Phil Libin (Филлип Либин) was born February 1, 1972 in Leningrad, USSR and moved to America when he was eight years old. He was CEO of the Silicon Valley software company Evernote from 2007 to 2015, then became Executive Chairman of Evernote's board. In September 2015, Libin joined General Catalyst Partners as its fourth general partner in Silicon Valley. In September 2016, Libin stepped down as Executive Chairman of Evernote's board of directors to focus on his role at General Catalyst Partners.

Currently, Libin runs the Startup "mmhmm" and the startup studio All Turtles.
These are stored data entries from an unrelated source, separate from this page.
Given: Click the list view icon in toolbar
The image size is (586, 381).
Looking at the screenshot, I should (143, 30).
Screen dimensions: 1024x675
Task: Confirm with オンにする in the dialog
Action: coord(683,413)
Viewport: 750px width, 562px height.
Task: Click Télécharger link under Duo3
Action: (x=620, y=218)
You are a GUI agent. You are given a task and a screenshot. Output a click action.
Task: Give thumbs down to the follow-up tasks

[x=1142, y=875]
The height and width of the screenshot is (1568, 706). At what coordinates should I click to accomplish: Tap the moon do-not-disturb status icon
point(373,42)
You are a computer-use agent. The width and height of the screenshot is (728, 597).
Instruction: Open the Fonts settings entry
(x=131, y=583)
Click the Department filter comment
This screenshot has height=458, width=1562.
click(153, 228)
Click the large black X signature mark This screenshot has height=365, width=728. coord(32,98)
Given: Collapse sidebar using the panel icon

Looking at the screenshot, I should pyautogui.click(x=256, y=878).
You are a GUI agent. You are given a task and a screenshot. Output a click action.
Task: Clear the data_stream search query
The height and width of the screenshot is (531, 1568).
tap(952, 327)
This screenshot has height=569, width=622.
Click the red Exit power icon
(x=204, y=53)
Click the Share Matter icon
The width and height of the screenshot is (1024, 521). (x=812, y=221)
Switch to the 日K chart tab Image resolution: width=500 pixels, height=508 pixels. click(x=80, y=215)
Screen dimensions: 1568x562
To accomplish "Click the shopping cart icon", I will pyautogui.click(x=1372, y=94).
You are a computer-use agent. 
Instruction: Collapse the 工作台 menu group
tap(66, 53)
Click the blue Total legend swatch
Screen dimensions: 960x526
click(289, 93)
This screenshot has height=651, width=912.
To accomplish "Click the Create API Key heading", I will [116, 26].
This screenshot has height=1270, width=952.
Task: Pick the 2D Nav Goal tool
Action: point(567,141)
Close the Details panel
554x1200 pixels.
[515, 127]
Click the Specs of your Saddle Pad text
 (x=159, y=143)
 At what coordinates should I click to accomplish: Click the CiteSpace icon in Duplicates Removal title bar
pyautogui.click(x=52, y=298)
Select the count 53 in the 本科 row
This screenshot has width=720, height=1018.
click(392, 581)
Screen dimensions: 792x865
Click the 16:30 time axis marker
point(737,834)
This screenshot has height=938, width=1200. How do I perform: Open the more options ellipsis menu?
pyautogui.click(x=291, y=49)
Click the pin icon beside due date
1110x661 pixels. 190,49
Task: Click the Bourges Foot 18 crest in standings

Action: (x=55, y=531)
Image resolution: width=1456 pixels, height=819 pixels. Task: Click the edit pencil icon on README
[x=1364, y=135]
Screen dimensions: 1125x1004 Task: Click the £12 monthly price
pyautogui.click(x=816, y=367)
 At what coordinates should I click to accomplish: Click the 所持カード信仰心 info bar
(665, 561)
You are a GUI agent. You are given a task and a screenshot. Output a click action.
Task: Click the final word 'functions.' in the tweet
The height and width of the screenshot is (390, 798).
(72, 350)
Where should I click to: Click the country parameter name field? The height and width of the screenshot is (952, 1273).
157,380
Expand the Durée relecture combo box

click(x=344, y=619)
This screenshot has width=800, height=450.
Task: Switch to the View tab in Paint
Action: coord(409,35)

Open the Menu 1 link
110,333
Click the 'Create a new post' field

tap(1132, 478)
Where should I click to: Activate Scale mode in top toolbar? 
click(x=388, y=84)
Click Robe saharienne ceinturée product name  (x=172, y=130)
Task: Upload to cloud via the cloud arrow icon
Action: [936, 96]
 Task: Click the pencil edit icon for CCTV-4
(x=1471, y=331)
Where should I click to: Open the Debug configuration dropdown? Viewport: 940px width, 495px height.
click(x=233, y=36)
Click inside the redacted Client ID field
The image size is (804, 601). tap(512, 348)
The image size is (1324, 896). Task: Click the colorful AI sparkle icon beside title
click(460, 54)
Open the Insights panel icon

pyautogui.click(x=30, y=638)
Libin is a proponent of the benefits of hybrid and remote work and resides in Bentonville, Arkansas.

Before joining Evernote, Libin founded and was president of CoreStreet, a company that provided credential and identity management technologies to governments and large corporations. In 2009, CoreStreet was acquired by ActivIdentity, now owned by HID Global. Libin was also the founder and CEO of Engine 5, a Boston-based Internet software development company acquired by Vignette Corporation (VIGN) in 2000 for $26 million. Post-acquisition, Libin was principal architect and chief technologist for applications at Vignette.

Libin graduated from The Bronx High School of Science in 1989 and attended Boston University with a concentration in Computer Science, but left just before graduating to focus on his plans to launch a software company. In 2019, he returned to BU to finish his degree and now sits on the BU University Advisory Board.

Libin has a chapter advising Tim Ferriss' book Tools of Titans.